Document segment:
══════════════════════════════

Theodore Y. Ts'o dixit:

>that problems helps most of our users, and we shouldn't let the
>perfect be the enemy of the good.

Agreed. Start small, then enhance one bootloader at a time.
Or boot protocol, I assume.

>Also note that the bootloader has depend on userspace to refresh the
>seed entropy, both in early boot (in case the syscrashes), and at
>shutdown (so the entropy captured while the system is running can be

Definitely!

>saved as seed entropy).  And this is trickier in Linux because the
>bootloader lives in a different source tree, and is maintained by
>different people from the systemd and/or initscripts people, and for

Yes, unfortunately.

>that matter the bootloader doesn't know which distribution it is

But in this case, the distribution can tell the bootloader the
path to the file to load.

>the *BSD's has its advantages.  And this is where perhaps Debian as a
>distribution can solve this problem by coordinating action across
>multiple Debian packages.)

Of course.

══════════════════════════════

Required tasks:
1. In the email thread on bootloader seed entropy, what does the reply say the distribution can tell the bootloader?
2. Continue the email thread on bootloader seed entropy from its last line.
The data after this point comes from a different source than the email above.

Data section:
══════════════════════════════

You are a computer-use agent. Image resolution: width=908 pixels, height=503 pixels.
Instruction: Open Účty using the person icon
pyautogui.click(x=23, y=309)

══════════════════════════════

Exercise responses:
1. It can tell the bootloader the path to the file to load.

2.
>The *point* is that we can't really make a turn-key solution which
>will work for everyone.  For as much we have the desire for a
>"Universal OS", something that works for all hardware, all users, and
>all workloads, is probably just not attainable here.

As Debian, we can try to come close, but, as you said, don’t let
the perfect be the enemy of the good. Perhaps there are multiple
somethings that, together (or having the local admin choose) can
help more people than one simple solution, even if the latter may
help a majority. (I’m a fan of minorities, in case you couldn’t
tell. I run an x32 system, after all, and helped out m68k a bit…)

>(It never was a complete solution, BTW; even before the patches to
>address CVE-2018-1108, there were already hardware systems where you
>couldn't count on the RNG being initialized in time and getrandom(2)

Another question is what it means that the RNG is initialised.
It all depends on what in the end boils down to guesswork,
although I tip my hat because that RNG code of yours, both the
Linux and the BSD version, are pretty impressive.

But the point here is that, even if the RNG thinks it’s fully
initialised, it may not be “good” yet, depending on circumstances.
(Again, it should not stop us from trying.)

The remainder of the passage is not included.